Vous qui avez signé quatre pièces de théâtre – rappelons à ce sujet que vous êtes le cofondateur de la compagnie torontoise Théâtre La Tangente! – dont AmericanDream.ca (L’interligne, 2019), à travers lequel vous avez mis en lumière les dérives du capitalisme américain, abordant, au passage, l’assassinat de JFK et les événements tragiques du 11 septembre 2001, puis Comment on dit ça, «t’es mort», en anglais? (L’Interligne, 2012), une œuvre poétique qu’on qualifierait de choc et au sein de laquelle trois protagonistes d’une même famille sont comme pris dans leurs armures impénétrables, «parce qu’un homme, ça ne parle pas». Qu’est-ce qui vous donne la pulsion d’explorer la force obscure de l’humanité à travers vos écrits?

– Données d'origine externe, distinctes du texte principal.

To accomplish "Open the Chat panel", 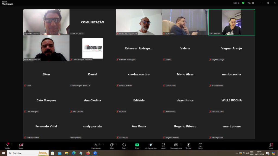I will coord(112,146).
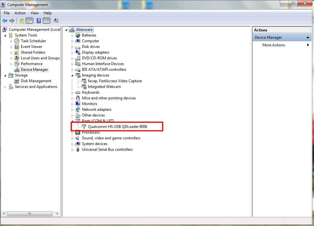The width and height of the screenshot is (314, 226).
Task: Select the Integrated Webcam device
Action: pyautogui.click(x=104, y=87)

«J’ai écrit le récit poétique Comment on dit ça, «t’es mort», en anglais? suite aux décès consécutifs de mon père et de mon frère. Mes relations avec ces deux hommes étaient compliquées, et quand ils sont partis, j’ai ressenti un vide, mais pas pour les raisons qu’on penserait. Qui sommes-nous quand on perd nos antagonistes? Qu’est-ce qu’on devient lorsqu’une tension que nous avons connue depuis des années disparaît soudainement?»
«Quand j’étais adolescent, à Toronto, notre culture (cinéma, télévision, musique) était américaine. Même chez les Anglo-canadiens, leur culture était américaine. On ne se posait même pas de question à ce sujet.»
«Mon écriture est teintée des choix que l’on fait en tant que Canadiens, qu’ils soient politiques, idéologiques ou culturels, et ils sont grandement influencés par ce qui se passe aux États-Unis. Quand le Canada va en guerre, il y va par obligation économique. Pour ne pas mettre en péril des relations commerciales, le Canada doit “faire sa part”. Nous avons refusé de participer à la guerre en Irak, même si le monde de la finance faisait pression, mais nous avons participé à la guerre en Afghanistan, où je suis allé tourner un documentaire.»
«C’est ce que j’ai abordé dans AmericanDream.ca et dans Welsford. Mon écriture est carrément en réaction à ce qui se passe autour de nous.»
Malgré le fait évident que la langue anglaise prédomine dans un pays aussi vaste que le Canada, qu’on se le dise, la littérature franco-ontarienne a toute sa légitimité dans le milieu littéraire francophone, bien sûr au Canada, mais aussi à travers toute la francophonie. Auriez-vous la gentillesse de nous présenter trois auteurs ou autrices de l’Ontario français et leurs œuvres, afin de donner un bel avant-goût de nos talents francophones à nos lecteurs et lectrices?
«J’ai trop peu lu de littérature franco-ontarienne pour vous présenter des auteurs.res en particulier.»
Le 23 janvier prochain, à 19 h, vous serez le cinquième invité de l’animateur Hugues Beaudoin-Dumouchel à l’occasion de la causerie littéraire gratuite Croisée des mots, présentée par l’AAOF et le Salon du livre de Sudbury. Chaque mois, via la plateforme Zoom, les amateurs et amatrices de littérature franco-canadienne découvriront, en direct de leur chez-soi, de nouveaux visages de l’Ontario francophone. Qu’auriez-vous envie de dire, comme mot de la fin, pour convier le public à cette rencontre-discussion d’une heure?
«Merci de m’accueillir chez vous, merci de vous intéresser à ce premier roman. Et surtout, merci d’aller à la découverte de la littérature franco-ontarienne!»